JOHANNESBURG - President Cyril Ramaphosa's government has made changes to visa regulations for tourists and highly skilled professionals, availed financial support for black farmers and black industrialists and upgraded industrial parks as part of efforts to secure economic growth and deal with unemployment, his office said on Friday.
In a statement, the presidency said Ramaphosa had highlighted these and other efforts during his appearance in parliament on Thursday to give oral answers to legislators' questions, the first time he was doing so since his election in May.
"President Ramaphosa reaffirmed economic growth and job creation as the apex priority of the sixth administration. The president provided evidence of implementation of the economic stimulus and recovery plan introduced by government in 2018 to shore up the economy," the presidency said.
Ramaphosa told parliament that a recent intervention in this direction was the designation by the department of home affairs of a number of countries that would receive visa waivers, among them countries with high tourism potential like Saudi Arabia and Qatar.
The department of home affairs is also working with the department of higher education and training towards refining a list of critical skills that will inform future visa regulations.
Ramaphosa also told the national assembly that measures were in place to safeguard key agricultural sectors like the poultry industry, protecting local jobs, the presidency said.
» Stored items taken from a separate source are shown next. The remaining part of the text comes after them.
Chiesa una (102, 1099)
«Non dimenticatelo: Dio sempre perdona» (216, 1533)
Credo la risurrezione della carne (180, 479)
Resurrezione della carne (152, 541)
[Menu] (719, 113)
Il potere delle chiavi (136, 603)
The Ports Authority of South Africa had reduced tariffs by six percent in late 2018 while also decreasing container and automotive cargo dues, making it easier to do business in the country.
Ramaphosa said R3.9 billion funding had been released to support black commercial farmers through the state Land Bank.
Between September 2018 and July 2019, the Industrial Development Corporation had approved about R14 billion in infrastructure funding for roads, human settlements, water infrastructure, schools, student accomodation and public transport.
The presidency said Ramaphosa and his deputy David Mabuza were set to convene regular meetings with the National Economic Development and Labour Council to review progress in implementing commitments made at a job summit last year.
To improve the levels of investment in the economy, the government would host a second investment conference on November 5-7, following on the first one held in 2018.
"Of the R300 billion committed at the inaugural investment conference, around R250 billion worth of projects are in the implementation phase," the presidency said.
"There has been a significant turnaround in flows of foreign direct investment, surging from R26.8 billion in 2017 to R70.7 billion in 2018."